Connectivity Summary
An out of the box connector is available for the SFTP database. It provides support for crawling database objects, profiling of sample data.
Jsch allows you to connect to a 'ssh server' and use port forwarding and file transfer.
The connectivity to SFTP is via Jsch library, which is included in the platform.
The drivers used by the connector are given below:
Driver / API: Google Cloud Storage
Version: 0.1.5
Details: https://mvnrepository.com/artifact/com.jcraft/jsch
Note : Latest version is 0.1.55
Technical Specifications
The connector capabilities are shown below:
Crawling
Feature | Supported Objects | Remarks |
Crawling | Buckets | While crawling root FileFolders / Files will be cataloged by default. |
Profiling
Please see Profiling Data for more details on profiling.
Feature |
Support |
Remarks |
File Profiling |
Row count, Columns count, View sample data |
Supported File Types: CSV, XLS, XLSX, JSON, AVRO, PARQUET, ORC |
Sample Profiling |
Supported |
By default, the service account provided for the connector will be used for any user operations.
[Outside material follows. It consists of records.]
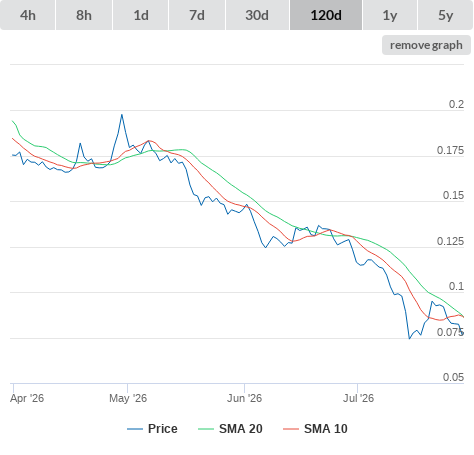The height and width of the screenshot is (455, 474).
Task: Hide the SMA 10 line via legend
Action: click(326, 429)
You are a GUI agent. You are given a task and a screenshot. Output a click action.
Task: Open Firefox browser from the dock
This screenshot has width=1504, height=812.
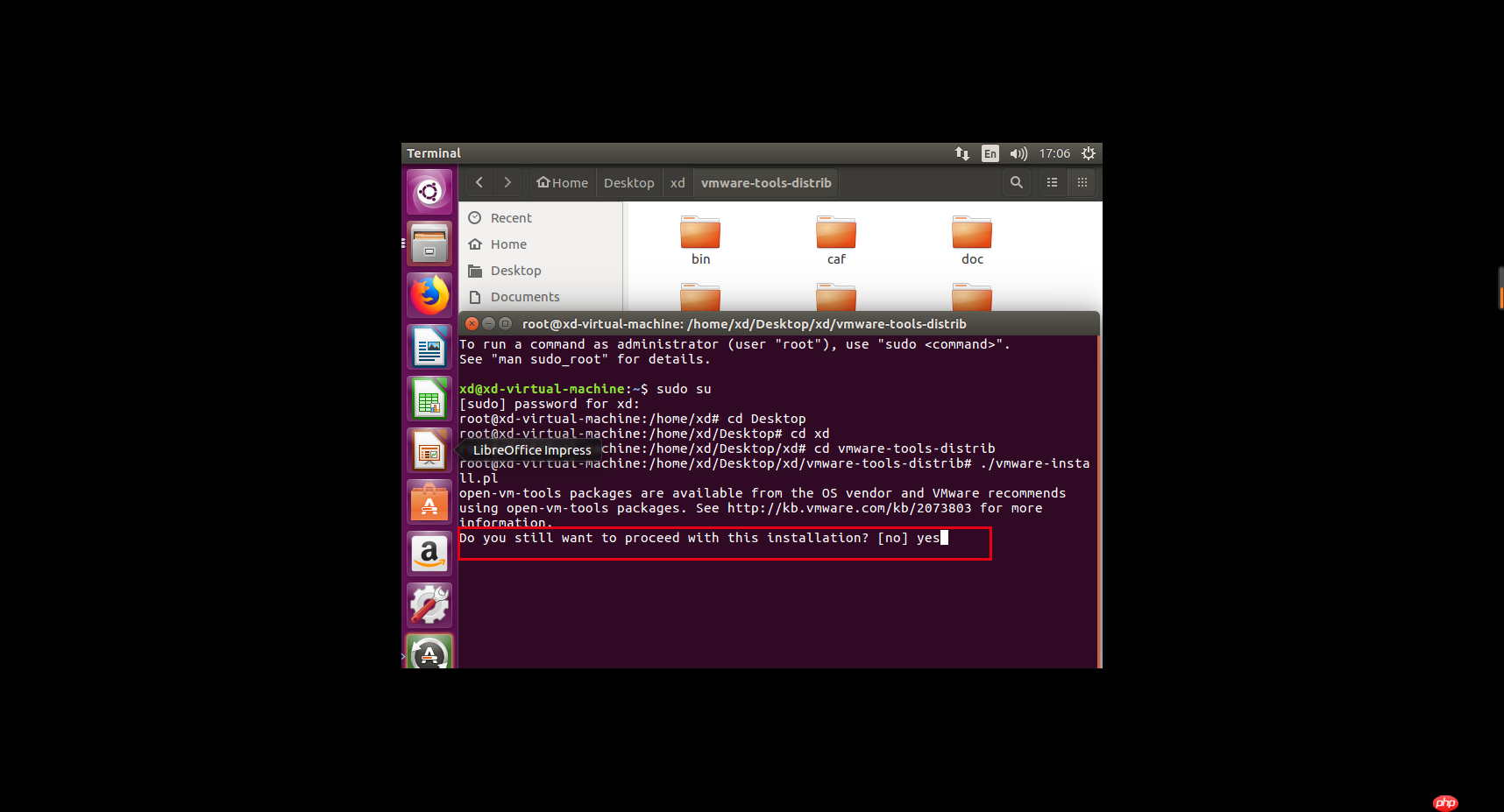coord(429,295)
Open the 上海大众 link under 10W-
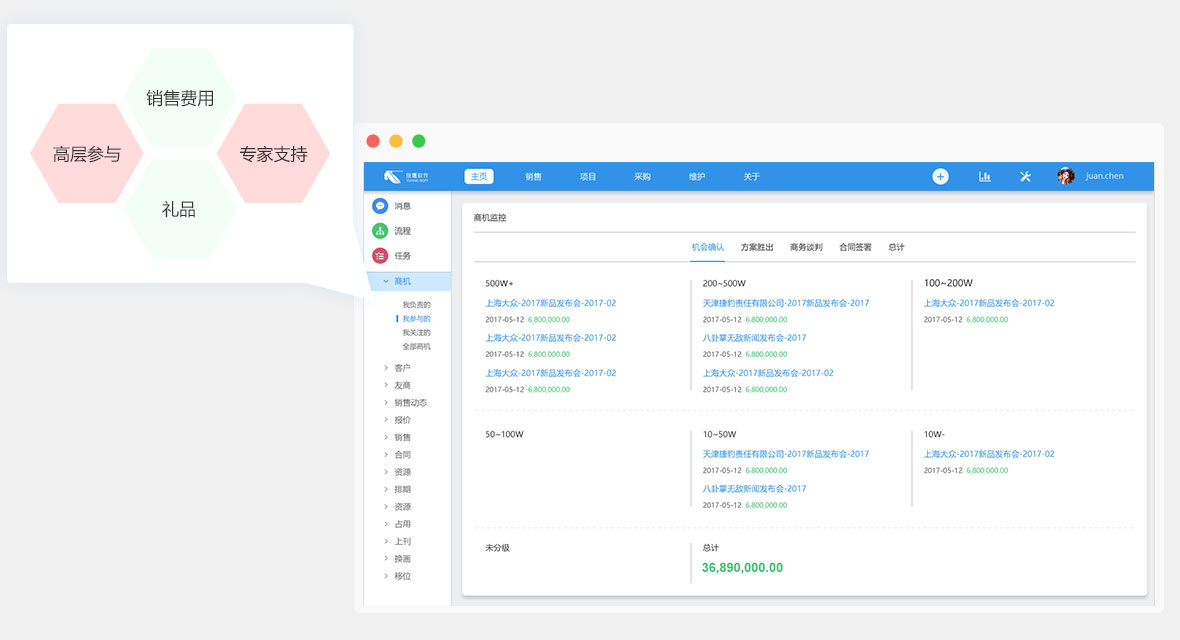This screenshot has height=640, width=1180. pos(988,454)
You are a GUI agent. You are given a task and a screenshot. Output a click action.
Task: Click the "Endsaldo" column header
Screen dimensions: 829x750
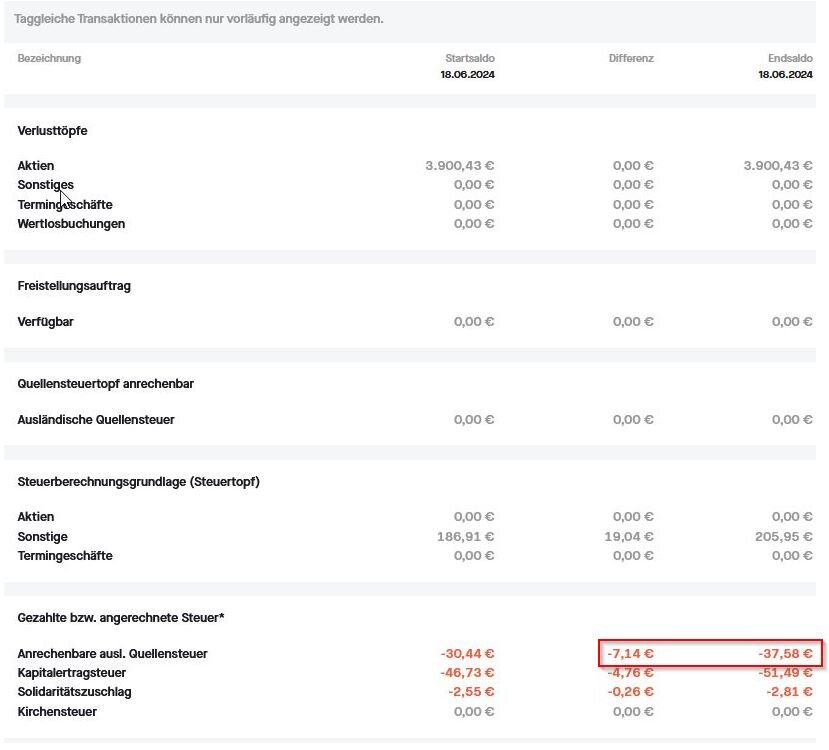(x=789, y=58)
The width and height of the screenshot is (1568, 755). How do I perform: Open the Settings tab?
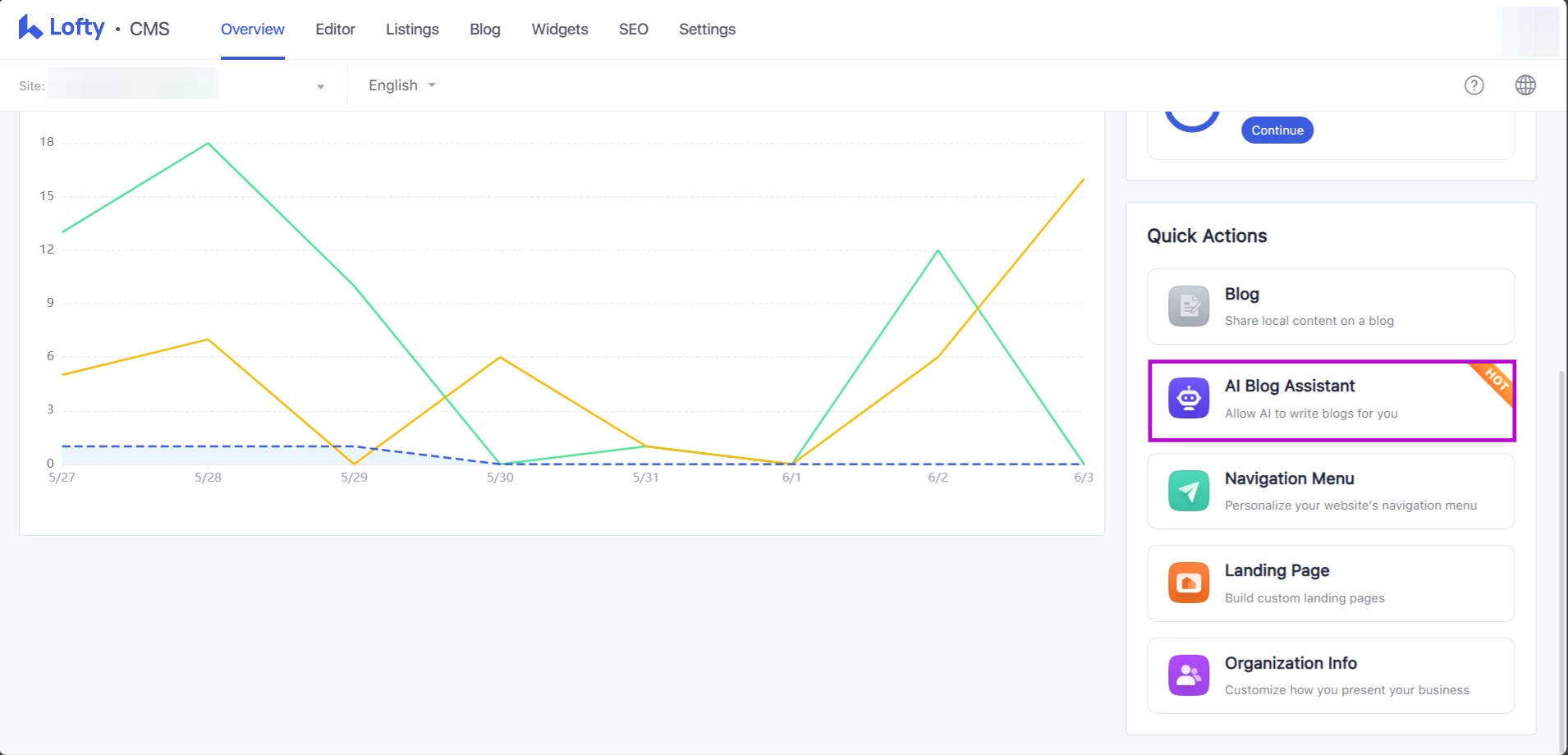707,30
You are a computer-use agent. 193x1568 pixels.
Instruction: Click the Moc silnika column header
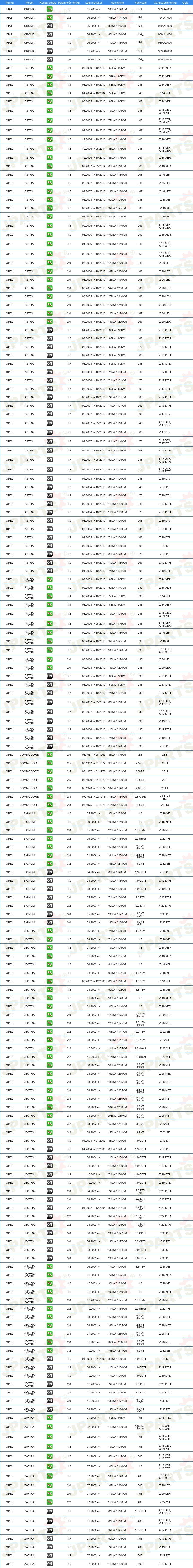pyautogui.click(x=117, y=3)
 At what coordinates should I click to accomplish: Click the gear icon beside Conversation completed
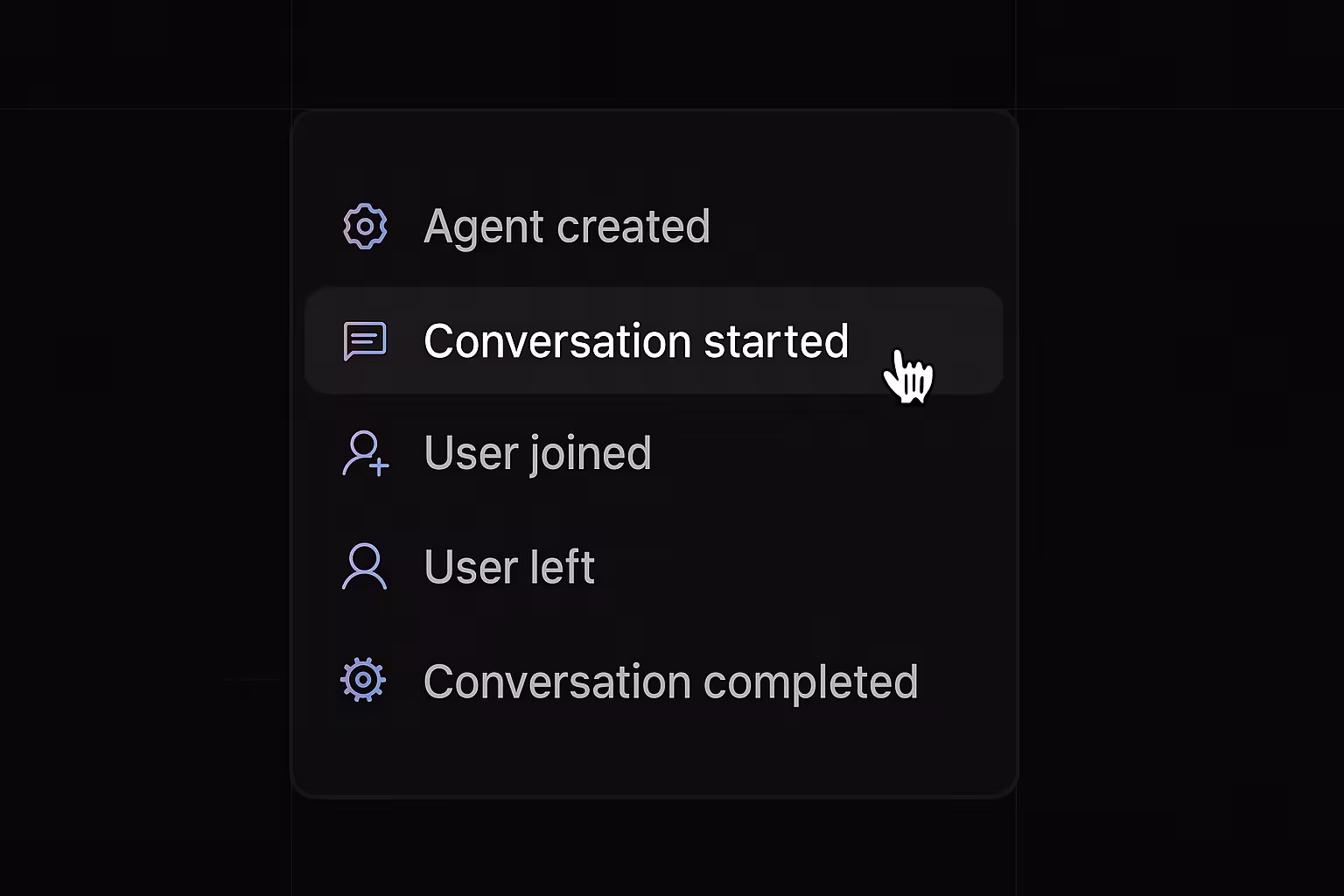tap(364, 680)
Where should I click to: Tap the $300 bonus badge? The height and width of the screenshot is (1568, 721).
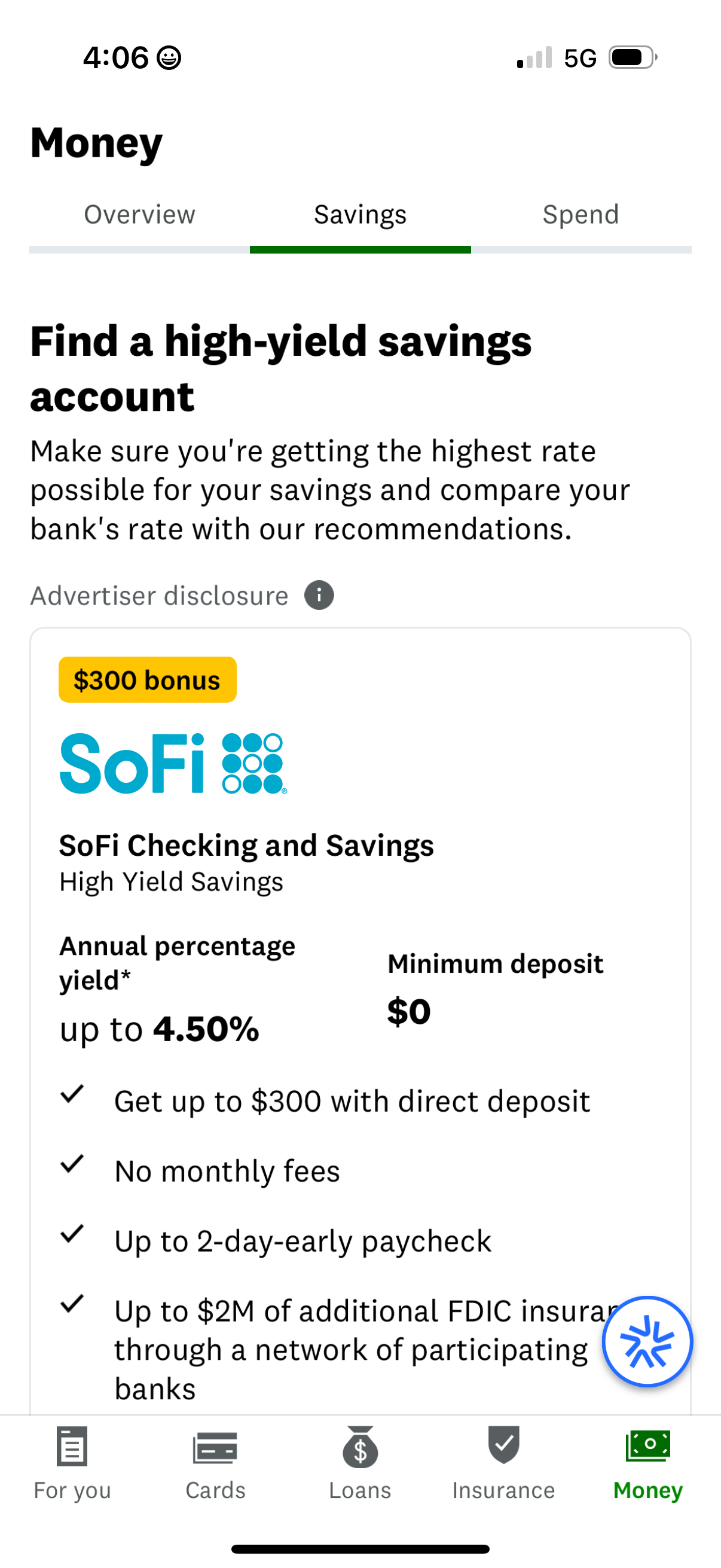(146, 680)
If the service account has write privileges, then Insert / Update / Delete operations can be executed.
Pre-requisites
To use the connector, the following need to be available:
- Connection details as specified in the following section should be available.
- An admin / service account, for crawling and profiling.
- The minimum privileges required are:
- Connection validate
- Crawl File Folders
- Catalog files / folders
- Profile files / folders
Connection Details
The following connection settings should be added for connecting to a SFTP Server:
- Database Type: SFTP
- Connection Name: Select a Connection name for the SFTP Server. The name that you specify is a reference name to easily identify your SFTP SERVER connection in OvalEdge.
Example: sftp Server Connection - Server: Where SFTP server hosted
- Username: User account login credential
- Password: Specified User password
- Port number: 22 (default), it can be changed
- Path: The directory of SFTP path - required to crawl else it will crawl the root directory
Once connectivity is established, additional configurations for Crawling and Profiling can be specified.
Property |
Details |
Crawler configurations |
|
Crawler Options |
File Folders / Buckets by default enabled |
Crawler Rules |
Include and exclude regex for File Folders and Buckets only but not for files |
Profiler Settings |
|
Profile Options |
No Existence for Profile |
Profile Rules |
No Profile Rules Exist |
Points to note
- Supported File Types: CSV, XLS, XLSX, JSON, AVRO, PARQUET, ORC
- Details of the file / folder can be viewed in the File Manager for which user has access.